◆ **GIVEN PROBLEM**
Rewrite the lines starting at "Click the File" and ending at "click(30, 415)", replacing "Stickers" with "Emoji" and leaving everything else the same.

◆ **PROVIDED DATA**
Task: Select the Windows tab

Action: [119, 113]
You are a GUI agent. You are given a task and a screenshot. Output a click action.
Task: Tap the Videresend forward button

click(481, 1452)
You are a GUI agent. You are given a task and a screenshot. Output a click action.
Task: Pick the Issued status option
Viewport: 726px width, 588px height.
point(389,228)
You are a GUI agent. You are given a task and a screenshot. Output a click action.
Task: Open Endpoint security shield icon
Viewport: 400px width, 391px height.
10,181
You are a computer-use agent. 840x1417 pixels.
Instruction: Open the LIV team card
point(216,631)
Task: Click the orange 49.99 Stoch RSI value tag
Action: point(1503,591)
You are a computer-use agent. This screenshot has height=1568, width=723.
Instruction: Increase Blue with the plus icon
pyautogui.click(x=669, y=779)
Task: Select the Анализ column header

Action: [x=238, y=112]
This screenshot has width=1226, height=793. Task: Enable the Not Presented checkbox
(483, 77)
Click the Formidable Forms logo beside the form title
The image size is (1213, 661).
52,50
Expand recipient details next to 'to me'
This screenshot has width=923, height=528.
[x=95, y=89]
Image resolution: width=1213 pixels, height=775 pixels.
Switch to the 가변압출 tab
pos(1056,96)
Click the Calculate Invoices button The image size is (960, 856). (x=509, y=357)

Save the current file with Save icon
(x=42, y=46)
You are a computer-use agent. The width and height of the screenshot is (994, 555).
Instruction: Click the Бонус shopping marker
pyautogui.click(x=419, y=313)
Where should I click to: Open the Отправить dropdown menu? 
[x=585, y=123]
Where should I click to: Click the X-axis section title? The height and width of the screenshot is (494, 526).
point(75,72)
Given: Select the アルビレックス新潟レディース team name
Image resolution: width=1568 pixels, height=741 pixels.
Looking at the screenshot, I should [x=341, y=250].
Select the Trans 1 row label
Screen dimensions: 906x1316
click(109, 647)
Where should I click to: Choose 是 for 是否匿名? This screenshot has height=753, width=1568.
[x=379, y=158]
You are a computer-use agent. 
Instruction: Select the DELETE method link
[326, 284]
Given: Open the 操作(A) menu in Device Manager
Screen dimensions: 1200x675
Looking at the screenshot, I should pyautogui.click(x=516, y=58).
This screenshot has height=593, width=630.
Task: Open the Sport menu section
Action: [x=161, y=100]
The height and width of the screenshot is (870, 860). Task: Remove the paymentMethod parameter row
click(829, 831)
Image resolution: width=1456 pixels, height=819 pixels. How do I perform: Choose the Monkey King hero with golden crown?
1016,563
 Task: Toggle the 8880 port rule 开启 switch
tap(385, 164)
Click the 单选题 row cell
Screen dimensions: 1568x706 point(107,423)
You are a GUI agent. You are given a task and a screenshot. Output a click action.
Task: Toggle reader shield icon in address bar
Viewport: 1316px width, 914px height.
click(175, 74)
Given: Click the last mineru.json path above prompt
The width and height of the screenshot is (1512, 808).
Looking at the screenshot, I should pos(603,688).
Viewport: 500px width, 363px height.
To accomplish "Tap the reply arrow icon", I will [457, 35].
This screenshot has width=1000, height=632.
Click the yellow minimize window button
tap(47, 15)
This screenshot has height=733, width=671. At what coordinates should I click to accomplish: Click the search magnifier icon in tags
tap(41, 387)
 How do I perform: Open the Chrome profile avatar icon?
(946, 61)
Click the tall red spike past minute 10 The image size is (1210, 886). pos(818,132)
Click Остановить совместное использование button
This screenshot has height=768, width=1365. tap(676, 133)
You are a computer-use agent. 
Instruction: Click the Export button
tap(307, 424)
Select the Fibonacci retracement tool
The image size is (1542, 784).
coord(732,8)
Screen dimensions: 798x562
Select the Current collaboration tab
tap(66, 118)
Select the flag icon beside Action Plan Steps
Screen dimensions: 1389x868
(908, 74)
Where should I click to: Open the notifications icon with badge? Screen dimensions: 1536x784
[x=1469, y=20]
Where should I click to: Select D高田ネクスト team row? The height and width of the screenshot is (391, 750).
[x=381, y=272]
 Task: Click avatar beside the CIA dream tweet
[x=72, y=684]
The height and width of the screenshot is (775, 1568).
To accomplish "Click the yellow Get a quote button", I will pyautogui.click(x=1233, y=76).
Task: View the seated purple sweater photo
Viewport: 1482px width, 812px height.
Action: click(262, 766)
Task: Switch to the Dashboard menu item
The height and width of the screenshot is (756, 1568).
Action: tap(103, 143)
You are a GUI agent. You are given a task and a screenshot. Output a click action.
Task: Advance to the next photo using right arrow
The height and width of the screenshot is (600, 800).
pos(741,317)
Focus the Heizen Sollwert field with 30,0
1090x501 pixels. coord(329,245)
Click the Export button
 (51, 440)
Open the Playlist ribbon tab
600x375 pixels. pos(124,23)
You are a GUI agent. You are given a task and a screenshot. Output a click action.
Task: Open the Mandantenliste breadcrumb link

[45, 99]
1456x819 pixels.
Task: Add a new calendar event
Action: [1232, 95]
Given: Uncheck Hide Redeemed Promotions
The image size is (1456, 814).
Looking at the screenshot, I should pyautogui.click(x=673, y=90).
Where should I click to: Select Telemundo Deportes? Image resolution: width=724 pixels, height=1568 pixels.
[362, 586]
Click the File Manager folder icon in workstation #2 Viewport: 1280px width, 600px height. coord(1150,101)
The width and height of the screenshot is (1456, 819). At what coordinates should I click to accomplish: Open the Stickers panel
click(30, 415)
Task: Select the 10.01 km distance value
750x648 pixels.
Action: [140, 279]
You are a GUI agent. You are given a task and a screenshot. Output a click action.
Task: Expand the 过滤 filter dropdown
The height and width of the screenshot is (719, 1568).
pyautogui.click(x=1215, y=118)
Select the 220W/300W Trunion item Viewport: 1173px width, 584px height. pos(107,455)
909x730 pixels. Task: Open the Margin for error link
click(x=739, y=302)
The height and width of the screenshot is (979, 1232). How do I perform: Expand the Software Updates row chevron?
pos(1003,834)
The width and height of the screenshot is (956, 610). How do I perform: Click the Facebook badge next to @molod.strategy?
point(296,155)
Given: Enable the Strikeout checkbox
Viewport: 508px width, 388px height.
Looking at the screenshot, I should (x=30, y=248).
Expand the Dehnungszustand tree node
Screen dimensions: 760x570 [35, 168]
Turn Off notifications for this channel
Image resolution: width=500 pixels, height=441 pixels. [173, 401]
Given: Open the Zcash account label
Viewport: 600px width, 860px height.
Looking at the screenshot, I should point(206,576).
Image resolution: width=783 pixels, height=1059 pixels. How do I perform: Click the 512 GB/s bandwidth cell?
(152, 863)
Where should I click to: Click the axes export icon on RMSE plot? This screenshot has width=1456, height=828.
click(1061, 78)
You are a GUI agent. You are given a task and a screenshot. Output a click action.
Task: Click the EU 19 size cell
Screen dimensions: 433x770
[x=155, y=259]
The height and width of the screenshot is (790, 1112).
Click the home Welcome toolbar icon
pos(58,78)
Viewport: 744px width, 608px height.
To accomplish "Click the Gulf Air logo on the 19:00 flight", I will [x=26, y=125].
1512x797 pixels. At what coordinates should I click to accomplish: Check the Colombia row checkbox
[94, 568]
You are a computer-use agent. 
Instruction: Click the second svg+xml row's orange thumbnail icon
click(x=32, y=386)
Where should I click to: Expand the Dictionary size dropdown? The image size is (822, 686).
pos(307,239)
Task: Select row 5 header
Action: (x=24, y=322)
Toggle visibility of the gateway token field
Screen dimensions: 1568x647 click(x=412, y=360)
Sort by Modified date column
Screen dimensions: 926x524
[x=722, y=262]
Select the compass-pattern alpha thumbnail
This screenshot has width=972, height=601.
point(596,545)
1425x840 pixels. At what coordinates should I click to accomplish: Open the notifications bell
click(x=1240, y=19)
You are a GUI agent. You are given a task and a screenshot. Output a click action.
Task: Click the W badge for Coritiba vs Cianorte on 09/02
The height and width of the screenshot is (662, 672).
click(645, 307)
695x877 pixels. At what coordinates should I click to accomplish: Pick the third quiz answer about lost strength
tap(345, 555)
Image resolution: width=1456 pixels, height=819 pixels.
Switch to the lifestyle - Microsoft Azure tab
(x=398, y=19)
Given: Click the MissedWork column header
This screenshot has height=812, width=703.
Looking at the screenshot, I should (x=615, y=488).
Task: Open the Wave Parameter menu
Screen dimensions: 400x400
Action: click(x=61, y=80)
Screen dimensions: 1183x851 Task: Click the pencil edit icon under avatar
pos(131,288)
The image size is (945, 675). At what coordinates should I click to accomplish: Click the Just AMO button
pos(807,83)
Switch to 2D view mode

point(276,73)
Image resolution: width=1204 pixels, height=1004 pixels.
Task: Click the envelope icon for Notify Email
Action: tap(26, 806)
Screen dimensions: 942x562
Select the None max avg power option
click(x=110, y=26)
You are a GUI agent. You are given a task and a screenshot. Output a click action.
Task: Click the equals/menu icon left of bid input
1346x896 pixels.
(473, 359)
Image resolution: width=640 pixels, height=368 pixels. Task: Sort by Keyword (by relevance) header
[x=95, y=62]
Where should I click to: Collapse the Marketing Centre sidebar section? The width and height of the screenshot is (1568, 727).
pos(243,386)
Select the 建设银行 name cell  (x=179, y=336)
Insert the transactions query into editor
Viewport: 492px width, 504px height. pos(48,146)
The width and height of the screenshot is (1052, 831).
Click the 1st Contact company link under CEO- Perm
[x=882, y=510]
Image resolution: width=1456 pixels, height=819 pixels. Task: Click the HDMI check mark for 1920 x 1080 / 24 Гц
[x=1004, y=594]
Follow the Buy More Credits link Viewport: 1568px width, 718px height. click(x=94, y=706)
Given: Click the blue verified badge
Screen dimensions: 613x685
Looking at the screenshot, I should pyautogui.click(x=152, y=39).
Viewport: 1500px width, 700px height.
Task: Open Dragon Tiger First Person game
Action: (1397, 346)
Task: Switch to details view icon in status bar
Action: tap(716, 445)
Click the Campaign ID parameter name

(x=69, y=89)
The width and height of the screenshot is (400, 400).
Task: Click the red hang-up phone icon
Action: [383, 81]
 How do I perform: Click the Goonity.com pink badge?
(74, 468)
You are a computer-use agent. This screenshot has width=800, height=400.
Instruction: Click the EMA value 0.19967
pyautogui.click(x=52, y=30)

◆ **RESPONSE**
Click the File Manager folder icon in workstation #2 Viewport: 1280px width, 600px height. coord(1150,101)
The width and height of the screenshot is (1456, 819). At what coordinates should I click to accomplish: Open the Emoji panel
click(30, 415)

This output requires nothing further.